With the accelerated move to cloud services to accommodate remote work, many companies have not updated their email security posture to match, especially when it comes to hosted email.

Regarding the lack of investment, I don’t just mean in the purely financial sense, although that is certainly a component of it. It’s the frequent lack of investment in time, whether it’s the focus on day-to- day tactical concerns, or the diligence required for broader email security strategy.

Despite its pervasiveness for business, email and its associated security controls don’t seem to get the same level of care and feeding that other security controls or technologies get. As a result, protection suffers.

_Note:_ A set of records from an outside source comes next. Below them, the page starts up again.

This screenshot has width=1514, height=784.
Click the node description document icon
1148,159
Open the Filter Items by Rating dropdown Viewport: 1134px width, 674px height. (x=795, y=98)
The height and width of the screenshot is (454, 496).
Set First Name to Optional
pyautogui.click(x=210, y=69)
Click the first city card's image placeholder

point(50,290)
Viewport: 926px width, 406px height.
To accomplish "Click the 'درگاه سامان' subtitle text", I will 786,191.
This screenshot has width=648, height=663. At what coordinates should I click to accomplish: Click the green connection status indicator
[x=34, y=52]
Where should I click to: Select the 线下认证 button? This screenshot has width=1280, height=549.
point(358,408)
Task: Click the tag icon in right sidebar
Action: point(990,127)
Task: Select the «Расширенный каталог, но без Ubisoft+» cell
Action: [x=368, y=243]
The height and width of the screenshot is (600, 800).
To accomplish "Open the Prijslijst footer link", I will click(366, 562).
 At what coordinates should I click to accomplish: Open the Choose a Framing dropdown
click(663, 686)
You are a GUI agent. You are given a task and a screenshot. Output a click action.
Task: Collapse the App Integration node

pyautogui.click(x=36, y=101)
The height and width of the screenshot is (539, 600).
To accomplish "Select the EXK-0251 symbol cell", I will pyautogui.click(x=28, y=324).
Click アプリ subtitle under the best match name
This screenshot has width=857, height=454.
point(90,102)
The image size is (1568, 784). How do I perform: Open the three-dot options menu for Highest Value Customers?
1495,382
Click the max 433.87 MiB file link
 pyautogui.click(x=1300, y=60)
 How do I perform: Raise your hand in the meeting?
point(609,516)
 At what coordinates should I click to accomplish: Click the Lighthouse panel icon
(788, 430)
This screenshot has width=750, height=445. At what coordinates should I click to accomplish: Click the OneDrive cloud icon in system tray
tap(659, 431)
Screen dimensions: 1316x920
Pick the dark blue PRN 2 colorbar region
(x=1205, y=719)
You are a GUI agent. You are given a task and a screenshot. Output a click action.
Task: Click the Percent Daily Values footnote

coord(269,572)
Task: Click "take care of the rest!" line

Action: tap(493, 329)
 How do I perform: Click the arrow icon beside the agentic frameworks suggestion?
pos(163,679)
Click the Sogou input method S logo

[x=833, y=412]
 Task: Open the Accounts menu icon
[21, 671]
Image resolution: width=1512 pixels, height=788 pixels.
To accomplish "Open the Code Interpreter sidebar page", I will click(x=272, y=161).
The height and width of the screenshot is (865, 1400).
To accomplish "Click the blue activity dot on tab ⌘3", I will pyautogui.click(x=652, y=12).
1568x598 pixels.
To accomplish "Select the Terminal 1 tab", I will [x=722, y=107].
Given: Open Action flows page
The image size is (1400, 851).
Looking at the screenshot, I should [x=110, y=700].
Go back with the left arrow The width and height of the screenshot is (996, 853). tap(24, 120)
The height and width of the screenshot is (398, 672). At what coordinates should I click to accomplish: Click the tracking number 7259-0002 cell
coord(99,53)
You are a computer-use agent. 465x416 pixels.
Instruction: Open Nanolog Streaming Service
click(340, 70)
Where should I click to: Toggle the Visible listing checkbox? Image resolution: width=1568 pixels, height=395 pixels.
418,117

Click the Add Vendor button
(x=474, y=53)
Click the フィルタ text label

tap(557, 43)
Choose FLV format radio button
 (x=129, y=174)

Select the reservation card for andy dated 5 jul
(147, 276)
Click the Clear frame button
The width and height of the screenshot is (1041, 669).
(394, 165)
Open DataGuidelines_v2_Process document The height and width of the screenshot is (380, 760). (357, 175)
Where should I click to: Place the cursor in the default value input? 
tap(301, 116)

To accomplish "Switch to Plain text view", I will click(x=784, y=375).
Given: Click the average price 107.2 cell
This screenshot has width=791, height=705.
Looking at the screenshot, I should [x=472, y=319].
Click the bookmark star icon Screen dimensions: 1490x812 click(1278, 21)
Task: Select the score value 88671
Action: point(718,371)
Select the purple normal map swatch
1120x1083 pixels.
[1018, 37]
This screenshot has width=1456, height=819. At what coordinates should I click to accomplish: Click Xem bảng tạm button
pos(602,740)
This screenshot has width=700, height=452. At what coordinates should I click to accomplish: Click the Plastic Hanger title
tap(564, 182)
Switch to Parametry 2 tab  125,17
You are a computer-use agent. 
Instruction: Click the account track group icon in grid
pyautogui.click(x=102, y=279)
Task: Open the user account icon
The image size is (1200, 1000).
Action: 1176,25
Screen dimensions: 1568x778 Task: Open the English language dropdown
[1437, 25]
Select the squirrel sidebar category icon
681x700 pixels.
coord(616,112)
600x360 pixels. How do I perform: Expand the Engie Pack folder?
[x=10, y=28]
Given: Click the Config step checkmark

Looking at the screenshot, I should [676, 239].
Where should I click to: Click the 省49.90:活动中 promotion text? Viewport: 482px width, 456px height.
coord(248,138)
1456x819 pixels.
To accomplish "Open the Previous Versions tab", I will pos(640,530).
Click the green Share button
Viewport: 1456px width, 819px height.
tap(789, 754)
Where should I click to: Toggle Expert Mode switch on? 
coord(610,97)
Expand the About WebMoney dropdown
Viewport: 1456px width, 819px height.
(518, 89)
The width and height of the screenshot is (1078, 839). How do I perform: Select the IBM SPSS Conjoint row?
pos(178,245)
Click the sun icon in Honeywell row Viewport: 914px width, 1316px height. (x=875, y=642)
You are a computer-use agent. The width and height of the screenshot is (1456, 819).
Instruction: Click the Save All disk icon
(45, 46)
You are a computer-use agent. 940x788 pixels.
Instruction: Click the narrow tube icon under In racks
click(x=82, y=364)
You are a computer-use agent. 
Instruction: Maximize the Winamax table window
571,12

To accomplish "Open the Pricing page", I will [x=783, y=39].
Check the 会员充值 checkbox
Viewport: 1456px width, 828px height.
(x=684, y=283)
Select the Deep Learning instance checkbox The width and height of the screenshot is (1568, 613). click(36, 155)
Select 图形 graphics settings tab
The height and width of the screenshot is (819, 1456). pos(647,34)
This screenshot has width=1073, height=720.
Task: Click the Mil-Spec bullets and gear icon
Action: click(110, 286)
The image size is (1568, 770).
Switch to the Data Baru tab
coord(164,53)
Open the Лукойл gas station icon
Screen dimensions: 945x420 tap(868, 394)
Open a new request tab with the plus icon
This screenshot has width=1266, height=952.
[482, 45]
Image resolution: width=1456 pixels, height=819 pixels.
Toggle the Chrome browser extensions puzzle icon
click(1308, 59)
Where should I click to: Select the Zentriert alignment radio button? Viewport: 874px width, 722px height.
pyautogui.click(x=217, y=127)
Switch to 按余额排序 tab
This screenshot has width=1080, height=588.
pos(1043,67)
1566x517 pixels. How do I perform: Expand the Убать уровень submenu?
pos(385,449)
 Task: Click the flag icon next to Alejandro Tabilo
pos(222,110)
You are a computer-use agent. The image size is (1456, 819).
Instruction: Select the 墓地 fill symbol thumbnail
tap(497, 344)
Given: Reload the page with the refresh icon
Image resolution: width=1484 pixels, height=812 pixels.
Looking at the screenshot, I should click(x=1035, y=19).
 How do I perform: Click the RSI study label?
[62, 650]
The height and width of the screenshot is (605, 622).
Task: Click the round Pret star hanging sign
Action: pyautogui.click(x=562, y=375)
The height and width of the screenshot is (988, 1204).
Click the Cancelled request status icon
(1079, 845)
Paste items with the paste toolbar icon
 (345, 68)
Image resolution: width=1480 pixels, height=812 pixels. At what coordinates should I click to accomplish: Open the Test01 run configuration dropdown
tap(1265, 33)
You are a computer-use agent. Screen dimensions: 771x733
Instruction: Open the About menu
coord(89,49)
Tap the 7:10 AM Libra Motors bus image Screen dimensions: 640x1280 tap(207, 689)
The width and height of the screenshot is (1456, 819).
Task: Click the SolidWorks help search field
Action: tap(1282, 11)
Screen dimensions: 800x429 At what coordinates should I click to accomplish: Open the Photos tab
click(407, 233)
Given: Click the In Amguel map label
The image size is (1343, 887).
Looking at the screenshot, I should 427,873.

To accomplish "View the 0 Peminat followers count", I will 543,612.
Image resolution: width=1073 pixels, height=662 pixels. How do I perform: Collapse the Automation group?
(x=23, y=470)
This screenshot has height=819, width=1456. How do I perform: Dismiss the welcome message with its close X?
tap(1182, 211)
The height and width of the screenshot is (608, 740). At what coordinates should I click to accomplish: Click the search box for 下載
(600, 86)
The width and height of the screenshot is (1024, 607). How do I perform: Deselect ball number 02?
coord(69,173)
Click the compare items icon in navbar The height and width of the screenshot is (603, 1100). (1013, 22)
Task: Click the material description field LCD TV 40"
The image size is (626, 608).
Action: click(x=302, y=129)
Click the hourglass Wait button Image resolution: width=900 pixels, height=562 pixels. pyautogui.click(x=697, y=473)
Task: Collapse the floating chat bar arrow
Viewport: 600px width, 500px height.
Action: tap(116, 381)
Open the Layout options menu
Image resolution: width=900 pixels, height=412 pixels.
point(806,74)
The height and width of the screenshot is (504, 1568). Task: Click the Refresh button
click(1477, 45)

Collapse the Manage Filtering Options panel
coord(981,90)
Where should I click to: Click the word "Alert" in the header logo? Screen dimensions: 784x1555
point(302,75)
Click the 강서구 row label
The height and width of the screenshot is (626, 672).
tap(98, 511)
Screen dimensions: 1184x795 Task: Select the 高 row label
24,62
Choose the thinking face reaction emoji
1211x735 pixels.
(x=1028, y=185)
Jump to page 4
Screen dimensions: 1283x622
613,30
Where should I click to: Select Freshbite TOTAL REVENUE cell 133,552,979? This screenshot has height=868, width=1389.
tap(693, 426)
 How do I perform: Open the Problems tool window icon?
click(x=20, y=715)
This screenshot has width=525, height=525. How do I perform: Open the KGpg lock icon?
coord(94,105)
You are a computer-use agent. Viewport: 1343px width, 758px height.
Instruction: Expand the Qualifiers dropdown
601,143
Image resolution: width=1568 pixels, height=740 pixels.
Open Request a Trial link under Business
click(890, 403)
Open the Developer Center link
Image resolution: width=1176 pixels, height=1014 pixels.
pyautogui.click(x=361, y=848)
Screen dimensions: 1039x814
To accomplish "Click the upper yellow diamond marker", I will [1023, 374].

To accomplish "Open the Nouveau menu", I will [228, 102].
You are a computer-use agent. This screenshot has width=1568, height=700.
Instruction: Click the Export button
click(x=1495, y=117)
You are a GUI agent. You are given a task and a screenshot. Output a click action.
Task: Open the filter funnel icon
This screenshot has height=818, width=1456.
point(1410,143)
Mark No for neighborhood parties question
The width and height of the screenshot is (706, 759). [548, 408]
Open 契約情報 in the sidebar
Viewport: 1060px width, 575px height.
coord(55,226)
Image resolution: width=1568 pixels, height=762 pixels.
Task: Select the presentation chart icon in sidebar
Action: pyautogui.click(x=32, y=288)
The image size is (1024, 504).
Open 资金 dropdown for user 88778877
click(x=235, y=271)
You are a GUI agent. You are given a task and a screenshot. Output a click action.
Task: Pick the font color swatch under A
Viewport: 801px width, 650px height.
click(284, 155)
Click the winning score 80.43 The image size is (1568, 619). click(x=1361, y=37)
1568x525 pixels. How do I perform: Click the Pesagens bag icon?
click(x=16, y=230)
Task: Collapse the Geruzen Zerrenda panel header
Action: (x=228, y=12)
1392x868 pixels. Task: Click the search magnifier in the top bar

Does your organization have a documented change control procedure for exceptions to email filtering? How often are those entries reviewed? Can you say how many emails are captured as being malicious in a given week? Who are the valid third parties permitted to send on behalf of your organization? These are the questions that the security team should be asking to ensure they are investing in appropriate care and feeding of their email environment. Email may not have the same exciting appeal as other areas, but benign neglect of email services is exceedingly dangerous.

Far more than any other reason, the thread that ties many of these problem configurations together is the over-prioritization of the end user experience. Despite email security often being overlooked at budget time, it’s the most visible service to end users and non-IT staff. This, combined with its mission-critical status to most organizations, leads to much trepidation while making any changes or adding controls that could adversely impact that end-user experience. For instance, I often see requests or orders from the business or non-IT units to make filtering exceptions for a sender or organization, “just in case there are any problems.” Note that it is not in response to an actual issue, but in case there is an issue. Without pushback from the security, these one-off entries that bypass controls can quickly turn to a culture with expectations of bypassing controls. This frequently backfires when the wrong email is let through or leads to a breach, and the security team winds up being blamed. Other common symptoms of this problem are resistance to multi-factor authentication or implementing controls on cloud web-access to email for no legitimate reason – merely because the necessary controls may irritate end-users. Concerned administrators should push back on this, of course.

Without pushback from Security, one-off filtering exceptions that bypass controls can quickly turn into a culture with expectations of bypassing controls. This often backfires when the wrong email is let through or leads to a breach

While by no means an exhaustive list for documenting problems or concerns, the examples above remain the most common pitfalls in administering and securing your email platform. These apply regardless of whether the cloud email service is on-premises, cloud-based or in a hybrid environment. I hope that more organizations begin to see email security as more than a necessary evil or a cost of doing business. Instead, it should be seen for what it really is, the first and best line of defense.

Key Takeaways

Ensure that your cloud email environment receives appropriate ‘care and feeding’, both as time and financial investment, to truly understand and optimize your email security posture

  • Cloud email services alone generally do not provide enough security filtering, especially out of the box. Consider using a dedicated cybersecurity solution for your email hygiene
  • Don’t let end-user experience override legitimate security concerns or protections, or one-off bypasses turn your fortress walls into Swiss cheese.